• Text provided
☆ ☆ ☆ ☆ ☆

Move {mul,sqr}_add_c{,2} macros from bn_asm.c to bn_local.h.
authorjsing <jsing@openbsd.org>
Fri, 20 Jan 2023 17:26:03 +0000 (17:26 +0000)
committerjsing <jsing@openbsd.org>
Fri, 20 Jan 2023 17:26:03 +0000 (17:26 +0000)
These depend on other macros that are in already in bn_local.h and this
makes them available to other source files. A lot more clean up will be
needed in the future.

Of course x86_64-gcc.c makes use of the same macro names - sprinkle some
undef in there for the time being.

ok tb@

lib/libcrypto/bn/asm/x86_64-gcc.c
lib/libcrypto/bn/bn_asm.c
lib/libcrypto/bn/bn_local.h

index e98ffe4..c6d6239 100644 (file)
@@ -1,4 +1,4 @@
-/* $OpenBSD: x86_64-gcc.c,v 1.7 2022/11/26 16:08:51 tb Exp $ */
+/* $OpenBSD: x86_64-gcc.c,v 1.8 2023/01/20 17:26:03 jsing Exp $ */
 #include "../bn_local.h"
 /*
  * x86_64 BIGNUM accelerator version 0.1, December 2002.
@@ -227,6 +227,11 @@ BN_ULONG bn_sub_words (BN_ULONG *rp, const BN_ULONG *ap, const BN_ULONG *bp,int
 /* sqr_add_c(a,i,c0,c1,c2)  -- c+=a[i]^2 for three word number c=(c2,c1,c0) */
 /* sqr_add_c2(a,i,c0,c1,c2) -- c+=2*a[i]*a[j] for three word number c=(c2,c1,c0) */
 
+#undef mul_add_c
+#undef mul_add_c2
+#undef sqr_add_c
+#undef sqr_add_c2
+
 /*
  * Keep in mind that carrying into high part of multiplication result
  * can not overflow, because it cannot be all-ones.
index e5627cf..8406348 100644 (file)
@@ -1,4 +1,4 @@
-/* $OpenBSD: bn_asm.c,v 1.17 2022/11/30 01:47:19 jsing Exp $ */
+/* $OpenBSD: bn_asm.c,v 1.18 2023/01/20 17:26:03 jsing Exp $ */
 /* Copyright (C) 1995-1998 Eric Young (eay@cryptsoft.com)
  * All rights reserved.
  *
@@ -484,154 +484,6 @@ bn_sub_words(BN_ULONG *r, const BN_ULONG *a, const BN_ULONG *b, int n)

☆ ☆ ☆ ☆ ☆

• Recorded data
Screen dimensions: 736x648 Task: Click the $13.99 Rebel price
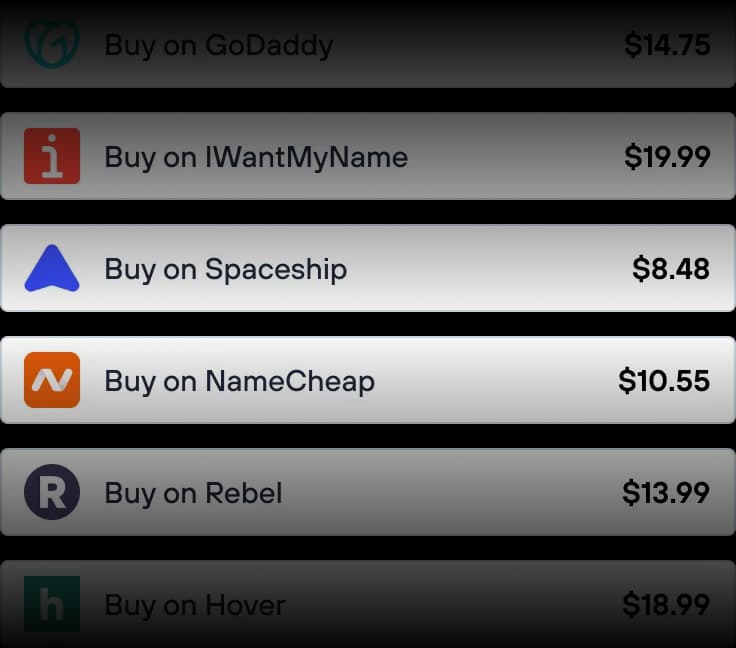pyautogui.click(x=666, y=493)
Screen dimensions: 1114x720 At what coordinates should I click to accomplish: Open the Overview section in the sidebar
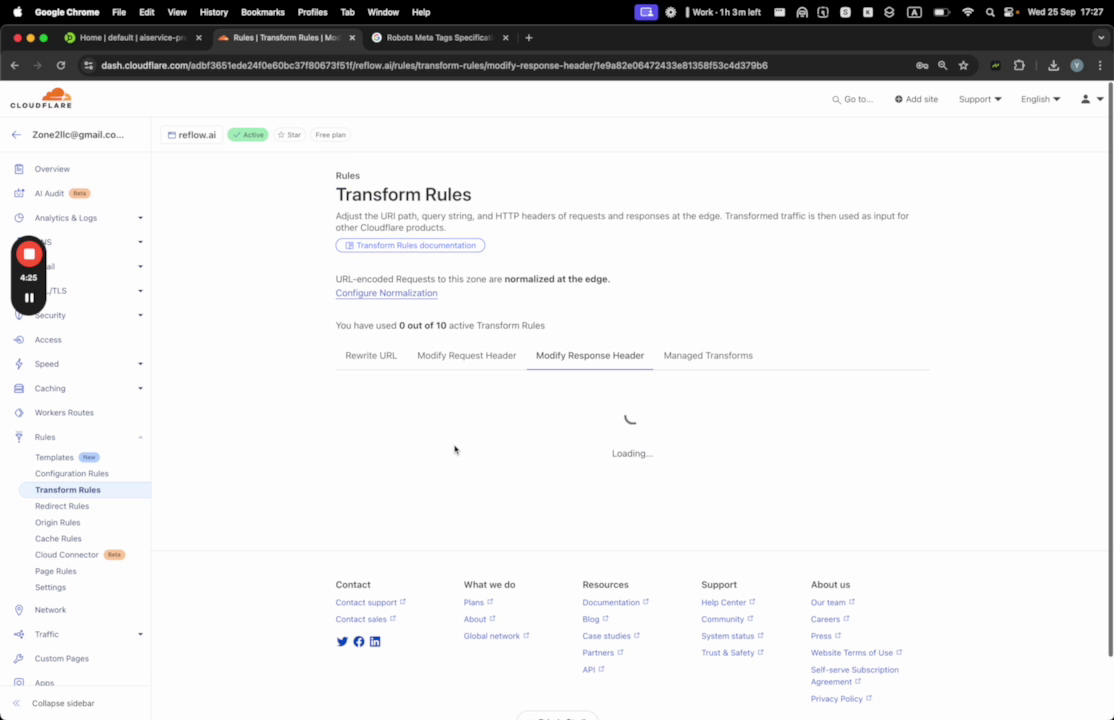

☆ ☆ ☆ ☆ ☆

• Tasks to perform
A - Retype the stretch of the libcrypto commit page from "index e98ffe4..c6d6239 100644" through "December 2002.".
B - Continue the libcrypto commit page from its last line onward.
The listing has no role here.

• Task answers
A -
index e98ffe4..c6d6239 100644 (file)
@@ -1,4 +1,4 @@
-/* $OpenBSD: x86_64-gcc.c,v 1.7 2022/11/26 16:08:51 tb Exp $ */
+/* $OpenBSD: x86_64-gcc.c,v 1.8 2023/01/20 17:26:03 jsing Exp $ */
 #include "../bn_local.h"
 /*
  * x86_64 BIGNUM accelerator version 0.1, December 2002.

B -
 #undef bn_sqr_comba8
 #undef bn_sqr_comba4
 
-/* mul_add_c(a,b,c0,c1,c2)  -- c+=a*b for three word number c=(c2,c1,c0) */
-/* mul_add_c2(a,b,c0,c1,c2) -- c+=2*a*b for three word number c=(c2,c1,c0) */
-/* sqr_add_c(a,i,c0,c1,c2)  -- c+=a[i]^2 for three word number c=(c2,c1,c0) */
-/* sqr_add_c2(a,i,c0,c1,c2) -- c+=2*a[i]*a[j] for three word number c=(c2,c1,c0) */
-
-#ifdef BN_LLONG
-/*
- * Keep in mind that additions to multiplication result can not
- * overflow, because its high half cannot be all-ones.
- */
-#define mul_add_c(a,b,c0,c1,c2)                do {    \
-       BN_ULONG hi;                            \
-       BN_ULLONG t = (BN_ULLONG)(a)*(b);       \
-       t += c0;                /* no carry */  \
-       c0 = (BN_ULONG)Lw(t);                   \
-       hi = (BN_ULONG)Hw(t);                   \
-       c1 = (c1+hi)&BN_MASK2; if (c1<hi) c2++; \
-       } while(0)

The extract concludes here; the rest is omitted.